The McKinsey model, developed by leading management consultants McKinsey & Company, is a comprehensive approach to value-based management.  This approach is based on the discounted cash flow principle, which is a direct measure of value creation. 

McKinsey Model of Value Based Management focuses on the identification of key value drivers at various levels of the organization, and places emphasis on these value drivers in all the areas, i.e. in setting up of targets, in the various management processes, in performance measurement, etc.

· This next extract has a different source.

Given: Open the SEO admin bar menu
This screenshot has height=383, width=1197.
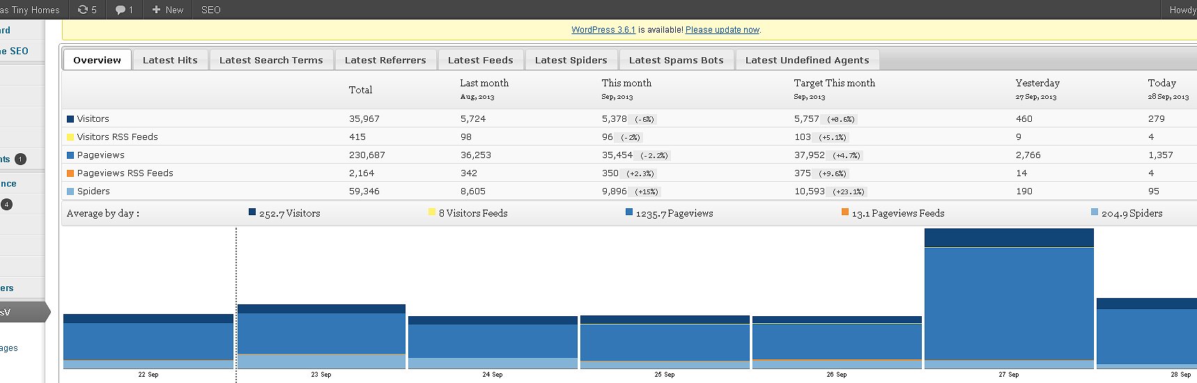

Value based management is a model that allow managers to run a business focusing on the creation, improvement, and delivery of value. According to Copeland, Roller and Murrin, value-based management is

“an approach to management whereby the company’s overall aspirations, analytical techniques, and management processes are all aligned to help the company maximize its value by focusing management decision-making on the key drivers of value”.

According to McKinsey Model of Value Based Management, the key steps in maximizing the value of a firm are as follows:

  1. Identification of value maximization as the supreme goal
  2. Identification of the value drivers
  3. Development of strategy
  4. Setting of targets
  5. Deciding upon the action plans
  6. Setting up the performance measurement system

1. Value Maximization – The Supreme Goal

A firm may have many conflicting goals like maximization of PAT, maximization of market share, achieving consumer satisfaction, etc. The first step in maximizing the value of a firm is to make it the most important goal for the organization. It is generally reflected in maximized discounted cash flowsThe organisation’s activities can be classified into financial and non-financial types. The former helps the senior management sustain focus, while the latter motivates the entire workforce. Non-financial activities include product development, customer satisfaction and quality improvement efforts, which are normally consistent with the financial goal of value maximization. In case of conflict between financial and non-financial goals, financial goals are given precedence.

2. Identification of the Value Drivers

The important factors that affect the value of a business are referred to as key value drivers. It is necessary to identify these variables for value-based management. The value drivers need to be identified at various levels of an organization, so that the personnel at all levels can ensure that their performance is in accordance with the overall objective. The other objectives of a firm mentioned above may act as value drivers at some level of the organization. For example, degree of innovation in products may be identified as the value driver for the design department. The three main levels at which the key value drivers need to be identified are:

  • The generic level: At this level, the variables that reflect the achievement or non-achievement of the value maximization objective most directly are identified. These may be the return on capital employed or operating margin or the net profit margin, etc.
  • The department level: At this level, the variables that guide the department towards achieving the overall objective are identified. For example, for the sales department, the key value drivers may be achieving the optimum product mix, maximizing market share, etc.
  • The grass roots level: At the grass roots level, the variables that reflect the performance at the operational level are identified. These may be the level of capacity utilization, cost of managing inventory, etc.

3. Development of Strategy

The next step is to develop strategies at all levels of the organization, which are consistent with the goal of value maximization, and lead to the achievement of the same. The strategies should be aimed at and give directions for the achievement of the desired level of the key value drivers.

4. Setting of Targets

Development of strategies is followed by setting up of specific short-term and long-term targets. These should be specified in terms of the desirable level of key value drivers. The short-term targets should be in tune with the long-term targets. Similarly, the targets for the various levels of the organization should be in tune. They should be set both for financial as well as non-financial variables.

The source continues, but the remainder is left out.